Ryan to Leave SOTU Guest Seat Vacant for Adi

WASHINGTON – U.S. Rep. Tim Ryan, D-13 Ohio, announced a short while ago he would leave his guest seat for tonight’s State of the Union Address by President Donald Trump vacant “in honor of Amer Othman and all others wrongfully targeted for deportation” by U.S. Immigration and Customs Enforcement.

Othman – also known as Al Adi – was deported last night after being in ICE’s custody since he was arrested Jan. 16. Ice reported around 1 p.m. today that Adi “was removed to Jordan without incident.”

Adi, who left a wife and four daughters in the United States, owns Downtown Circle Convenience & Deli. He called his family from Chicago last night around 8 p.m., less than two hours before his flight was scheduled to take off.

When Trump walks into the House of Representatives tonight, there will be at least one seat vacant because of the president’s actions, Ryan said. Adi, who he praised as a “pillar of the Youngstown community,” no longer resides in the county he called home for 39 years because the president’s administration “decided to target upstanding individuals – Americans in every sense of the word – instead of violent criminals who actually pose a threat.”

Adi “deserves to be at the State of the Union this evening, representing himself and so many others like him, to show President Trump and congressional Republicans that the United States is his home. Instead his seat remains empty,” he continued.

Ryan, who in 2013 introduced legislation to request Adi’s removal from the deportation list and granting of legal status, worked with the House Judiciary Committee’s Subcommittee on Immigration and Border Security to request a Department of Homeland Security departmental report on Amer’s case.
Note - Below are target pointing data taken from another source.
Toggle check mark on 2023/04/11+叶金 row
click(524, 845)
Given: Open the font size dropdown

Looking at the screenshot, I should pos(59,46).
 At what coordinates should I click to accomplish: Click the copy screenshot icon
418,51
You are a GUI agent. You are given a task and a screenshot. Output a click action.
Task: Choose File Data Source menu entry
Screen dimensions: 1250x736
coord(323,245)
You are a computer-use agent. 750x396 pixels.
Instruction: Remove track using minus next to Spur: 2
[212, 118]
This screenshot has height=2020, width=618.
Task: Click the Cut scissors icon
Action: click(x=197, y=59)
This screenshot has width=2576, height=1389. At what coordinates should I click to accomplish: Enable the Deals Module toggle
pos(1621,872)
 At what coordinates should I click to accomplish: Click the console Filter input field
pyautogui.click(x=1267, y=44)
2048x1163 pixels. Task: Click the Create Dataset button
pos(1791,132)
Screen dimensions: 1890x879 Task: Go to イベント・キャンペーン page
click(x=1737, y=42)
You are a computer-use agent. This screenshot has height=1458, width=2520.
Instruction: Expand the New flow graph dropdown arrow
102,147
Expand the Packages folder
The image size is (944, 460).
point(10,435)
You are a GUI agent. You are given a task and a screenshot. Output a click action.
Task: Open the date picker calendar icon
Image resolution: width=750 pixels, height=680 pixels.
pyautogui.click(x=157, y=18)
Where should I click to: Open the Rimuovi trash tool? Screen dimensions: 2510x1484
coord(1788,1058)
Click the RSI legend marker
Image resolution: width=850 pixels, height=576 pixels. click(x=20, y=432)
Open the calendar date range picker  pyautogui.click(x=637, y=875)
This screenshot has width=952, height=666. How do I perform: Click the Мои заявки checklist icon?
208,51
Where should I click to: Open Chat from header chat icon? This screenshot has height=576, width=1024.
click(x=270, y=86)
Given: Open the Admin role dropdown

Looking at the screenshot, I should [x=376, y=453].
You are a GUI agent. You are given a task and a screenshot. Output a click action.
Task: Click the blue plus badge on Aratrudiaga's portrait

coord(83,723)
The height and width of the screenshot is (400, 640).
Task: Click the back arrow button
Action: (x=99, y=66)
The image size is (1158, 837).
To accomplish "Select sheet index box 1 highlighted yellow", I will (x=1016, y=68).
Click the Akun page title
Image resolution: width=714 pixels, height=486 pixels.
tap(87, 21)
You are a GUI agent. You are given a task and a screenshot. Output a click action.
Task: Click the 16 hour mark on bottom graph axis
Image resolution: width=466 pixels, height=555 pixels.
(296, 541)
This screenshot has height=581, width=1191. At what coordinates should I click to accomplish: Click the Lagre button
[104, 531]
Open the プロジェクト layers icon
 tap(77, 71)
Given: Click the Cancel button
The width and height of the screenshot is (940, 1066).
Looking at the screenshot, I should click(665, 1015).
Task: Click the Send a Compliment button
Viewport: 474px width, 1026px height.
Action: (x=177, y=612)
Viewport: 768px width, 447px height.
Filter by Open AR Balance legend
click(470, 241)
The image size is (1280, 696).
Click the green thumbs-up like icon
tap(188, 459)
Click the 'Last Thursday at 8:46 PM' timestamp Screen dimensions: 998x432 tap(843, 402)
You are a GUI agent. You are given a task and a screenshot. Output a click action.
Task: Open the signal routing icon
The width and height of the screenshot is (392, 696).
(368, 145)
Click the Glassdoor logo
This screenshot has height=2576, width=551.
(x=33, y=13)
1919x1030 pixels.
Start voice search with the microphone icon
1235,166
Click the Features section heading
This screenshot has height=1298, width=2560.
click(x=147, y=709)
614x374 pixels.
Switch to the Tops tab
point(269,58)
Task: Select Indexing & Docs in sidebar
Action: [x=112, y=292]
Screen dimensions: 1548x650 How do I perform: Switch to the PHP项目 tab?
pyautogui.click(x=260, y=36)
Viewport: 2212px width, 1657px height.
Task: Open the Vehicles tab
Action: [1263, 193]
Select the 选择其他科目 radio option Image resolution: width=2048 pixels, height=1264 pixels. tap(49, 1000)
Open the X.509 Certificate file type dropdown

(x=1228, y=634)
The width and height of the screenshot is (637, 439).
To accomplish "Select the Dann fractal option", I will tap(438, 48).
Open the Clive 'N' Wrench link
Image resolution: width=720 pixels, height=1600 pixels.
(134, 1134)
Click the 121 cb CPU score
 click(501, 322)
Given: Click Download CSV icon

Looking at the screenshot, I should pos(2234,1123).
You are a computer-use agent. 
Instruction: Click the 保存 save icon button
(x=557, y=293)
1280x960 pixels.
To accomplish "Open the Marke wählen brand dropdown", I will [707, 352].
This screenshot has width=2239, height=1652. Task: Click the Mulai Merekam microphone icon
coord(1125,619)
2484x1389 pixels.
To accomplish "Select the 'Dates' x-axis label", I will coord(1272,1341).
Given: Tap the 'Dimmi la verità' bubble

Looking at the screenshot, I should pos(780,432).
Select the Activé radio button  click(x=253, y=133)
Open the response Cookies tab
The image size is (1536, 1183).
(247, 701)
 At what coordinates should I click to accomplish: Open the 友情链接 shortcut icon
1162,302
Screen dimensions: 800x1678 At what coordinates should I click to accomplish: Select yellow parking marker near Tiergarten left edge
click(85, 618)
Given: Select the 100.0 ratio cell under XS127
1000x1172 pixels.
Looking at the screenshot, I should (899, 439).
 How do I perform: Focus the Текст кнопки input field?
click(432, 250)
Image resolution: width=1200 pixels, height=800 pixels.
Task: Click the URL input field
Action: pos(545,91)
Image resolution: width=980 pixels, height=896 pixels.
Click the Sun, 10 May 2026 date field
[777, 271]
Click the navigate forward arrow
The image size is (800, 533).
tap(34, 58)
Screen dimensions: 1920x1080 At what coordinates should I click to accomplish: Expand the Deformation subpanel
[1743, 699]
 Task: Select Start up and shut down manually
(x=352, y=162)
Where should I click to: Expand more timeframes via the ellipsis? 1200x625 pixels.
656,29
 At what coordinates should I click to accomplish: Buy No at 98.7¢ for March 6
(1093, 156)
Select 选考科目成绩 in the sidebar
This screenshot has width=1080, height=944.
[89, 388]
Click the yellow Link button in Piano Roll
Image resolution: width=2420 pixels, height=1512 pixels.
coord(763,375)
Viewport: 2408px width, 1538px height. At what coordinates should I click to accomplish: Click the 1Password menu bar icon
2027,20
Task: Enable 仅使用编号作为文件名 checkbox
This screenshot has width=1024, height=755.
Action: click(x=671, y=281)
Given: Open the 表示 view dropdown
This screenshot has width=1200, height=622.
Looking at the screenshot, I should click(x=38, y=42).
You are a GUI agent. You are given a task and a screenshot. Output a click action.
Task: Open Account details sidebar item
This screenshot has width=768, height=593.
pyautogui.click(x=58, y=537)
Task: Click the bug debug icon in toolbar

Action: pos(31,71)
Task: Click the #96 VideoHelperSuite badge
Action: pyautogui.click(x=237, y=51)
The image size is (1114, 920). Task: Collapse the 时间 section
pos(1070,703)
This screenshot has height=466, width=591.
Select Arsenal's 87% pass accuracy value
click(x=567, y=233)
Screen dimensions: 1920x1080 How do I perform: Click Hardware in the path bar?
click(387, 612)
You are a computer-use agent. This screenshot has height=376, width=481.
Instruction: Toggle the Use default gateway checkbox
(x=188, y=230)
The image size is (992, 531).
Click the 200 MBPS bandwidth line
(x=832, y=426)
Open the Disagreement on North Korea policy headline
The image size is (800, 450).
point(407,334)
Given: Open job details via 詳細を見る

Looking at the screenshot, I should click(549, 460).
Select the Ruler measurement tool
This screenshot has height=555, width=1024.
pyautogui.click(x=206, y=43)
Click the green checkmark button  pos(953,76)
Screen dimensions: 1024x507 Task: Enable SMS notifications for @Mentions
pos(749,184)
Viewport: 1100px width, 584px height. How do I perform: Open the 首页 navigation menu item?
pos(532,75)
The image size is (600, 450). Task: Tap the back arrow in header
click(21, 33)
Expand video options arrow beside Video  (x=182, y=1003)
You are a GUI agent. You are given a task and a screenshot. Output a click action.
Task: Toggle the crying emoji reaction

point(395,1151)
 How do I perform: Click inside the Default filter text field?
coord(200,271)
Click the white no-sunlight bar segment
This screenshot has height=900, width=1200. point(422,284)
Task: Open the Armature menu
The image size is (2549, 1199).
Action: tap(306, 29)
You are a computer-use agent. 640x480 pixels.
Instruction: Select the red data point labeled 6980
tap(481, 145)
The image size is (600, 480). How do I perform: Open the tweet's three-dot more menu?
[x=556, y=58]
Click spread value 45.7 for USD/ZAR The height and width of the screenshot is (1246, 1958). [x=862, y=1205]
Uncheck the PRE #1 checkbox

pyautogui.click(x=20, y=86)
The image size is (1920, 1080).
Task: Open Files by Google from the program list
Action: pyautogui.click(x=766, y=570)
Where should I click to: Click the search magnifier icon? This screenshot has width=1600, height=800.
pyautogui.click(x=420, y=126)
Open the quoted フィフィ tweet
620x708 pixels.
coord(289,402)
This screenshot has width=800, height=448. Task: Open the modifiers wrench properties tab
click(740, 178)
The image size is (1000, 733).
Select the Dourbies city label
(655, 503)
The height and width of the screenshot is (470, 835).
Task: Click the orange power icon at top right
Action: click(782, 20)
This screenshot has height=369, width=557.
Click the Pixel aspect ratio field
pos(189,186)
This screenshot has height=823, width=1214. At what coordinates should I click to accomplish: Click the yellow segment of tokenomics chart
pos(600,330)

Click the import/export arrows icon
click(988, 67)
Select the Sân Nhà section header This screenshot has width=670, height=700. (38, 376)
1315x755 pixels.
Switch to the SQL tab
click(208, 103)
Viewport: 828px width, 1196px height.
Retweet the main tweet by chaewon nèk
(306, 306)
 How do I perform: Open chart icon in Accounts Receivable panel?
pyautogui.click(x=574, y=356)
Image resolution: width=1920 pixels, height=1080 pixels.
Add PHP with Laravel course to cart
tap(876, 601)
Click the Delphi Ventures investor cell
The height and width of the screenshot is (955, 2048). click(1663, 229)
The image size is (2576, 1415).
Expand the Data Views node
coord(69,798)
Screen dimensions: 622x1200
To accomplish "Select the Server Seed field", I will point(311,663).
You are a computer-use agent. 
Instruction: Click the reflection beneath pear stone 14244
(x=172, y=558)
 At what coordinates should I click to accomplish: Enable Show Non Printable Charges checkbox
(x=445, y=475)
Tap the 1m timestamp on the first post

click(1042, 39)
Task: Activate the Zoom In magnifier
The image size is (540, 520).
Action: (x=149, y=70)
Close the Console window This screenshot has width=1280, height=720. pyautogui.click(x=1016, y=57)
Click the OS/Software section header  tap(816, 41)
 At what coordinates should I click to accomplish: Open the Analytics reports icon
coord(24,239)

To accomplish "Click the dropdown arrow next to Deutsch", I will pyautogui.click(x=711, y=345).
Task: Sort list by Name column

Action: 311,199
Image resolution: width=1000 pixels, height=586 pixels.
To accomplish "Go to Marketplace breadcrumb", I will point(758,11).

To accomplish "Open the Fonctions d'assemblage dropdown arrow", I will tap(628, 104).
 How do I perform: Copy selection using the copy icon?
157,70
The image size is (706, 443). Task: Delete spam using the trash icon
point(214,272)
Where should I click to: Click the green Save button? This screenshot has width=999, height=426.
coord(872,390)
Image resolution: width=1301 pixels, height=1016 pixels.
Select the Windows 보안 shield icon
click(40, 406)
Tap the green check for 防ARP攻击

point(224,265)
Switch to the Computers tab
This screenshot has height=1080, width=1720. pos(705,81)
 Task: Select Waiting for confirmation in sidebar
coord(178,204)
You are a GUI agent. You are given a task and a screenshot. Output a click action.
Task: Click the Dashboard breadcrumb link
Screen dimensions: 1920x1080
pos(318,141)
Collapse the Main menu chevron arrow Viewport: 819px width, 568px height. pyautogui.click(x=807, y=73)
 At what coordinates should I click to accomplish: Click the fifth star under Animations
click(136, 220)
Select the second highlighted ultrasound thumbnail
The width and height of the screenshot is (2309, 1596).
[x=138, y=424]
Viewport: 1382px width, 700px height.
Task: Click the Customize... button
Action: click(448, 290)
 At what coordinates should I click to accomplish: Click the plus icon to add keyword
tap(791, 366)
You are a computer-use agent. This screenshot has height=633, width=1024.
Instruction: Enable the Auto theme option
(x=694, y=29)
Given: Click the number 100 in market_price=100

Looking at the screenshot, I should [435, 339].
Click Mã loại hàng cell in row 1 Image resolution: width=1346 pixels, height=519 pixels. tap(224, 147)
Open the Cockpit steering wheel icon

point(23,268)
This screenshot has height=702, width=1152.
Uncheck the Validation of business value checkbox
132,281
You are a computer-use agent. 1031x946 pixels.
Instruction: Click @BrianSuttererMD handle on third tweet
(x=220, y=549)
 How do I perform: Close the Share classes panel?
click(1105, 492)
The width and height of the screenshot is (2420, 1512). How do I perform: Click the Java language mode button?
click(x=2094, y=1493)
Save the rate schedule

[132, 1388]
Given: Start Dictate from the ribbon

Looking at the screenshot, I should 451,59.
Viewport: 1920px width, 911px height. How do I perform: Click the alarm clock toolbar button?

The subcommittee passed that measure Jan. 18, but a week later ICE announced its refusal to acknowledge the subcommittee’s wishes and moved forward with Amer’s removal from the country, according to the release today.

Video and photos on the Facebook page of Lina Adi, one of his four daughters, show Adi being greeted upon his arrival in Jordan by several people, including his mother.

“I pray for whoever sat behind that desk and signed that decision,” Adi said in the video. “I pray for them because I can’t see anybody with that much … hate in their chest and in their hearts.” He added that he speaks for at least 800,000 people in the United States.

“This is what it feels like to go to a country full of love,” Lina Adi wrote in her post. “My dad has landed safely in Amman and I am so thankful he is surrounded by people that love him. I hope our country will learn from this tragic mistake and stop being so hateful and racist.”